A parallel VLSI architecture of singular value decomposition processor for real-time multi-channel EEG system

Abstract

This paper presents a parallel VLSI architecture of a singular value decomposition (SVD) processor for real-time multi-channel electroencephalography (EEG) System. In the recent years, EEG has been widely applied on engineering research, medical diagnosis, and so on. More and more studies regarding brain-computer interface (BCI) and other related applications have been published. In order to increase the accuracy of BCI, the need for a real-time multi-channel EEG System is very urgent.
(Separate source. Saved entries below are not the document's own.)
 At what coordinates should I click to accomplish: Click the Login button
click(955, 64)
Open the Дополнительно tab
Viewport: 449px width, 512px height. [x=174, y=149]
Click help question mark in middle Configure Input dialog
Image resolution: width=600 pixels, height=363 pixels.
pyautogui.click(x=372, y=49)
Because an EEG system uses a SVD processor to calculate inverse matrix of target ones, the real-time requirement of the EEG system depends on the operation latency of the SVD processor. Moreover, the accuracy of results obtained from SVD processor directly affects the performance of the system. Generally, SVD is based on coordinate rotation digital computer (CORDIC) algorithm in hardware implementation. Therefore, there is a trade-off between the iteration number of the CORDIC engine, which is related to the computing latency of the SVD processor, and accuracy of SVD the results. In this paper, the parallel architecture of the SVD processor can efficiently shorten the clock cycle of iteration times and provide a precise inverse matrix result. This work not only upgrades the EEG system practicability, but also ensures the feasibility of real-time application. The proposed SVD processor is implemented in the 8-channel EEG system using the TSMC 90 nm CMOS technology.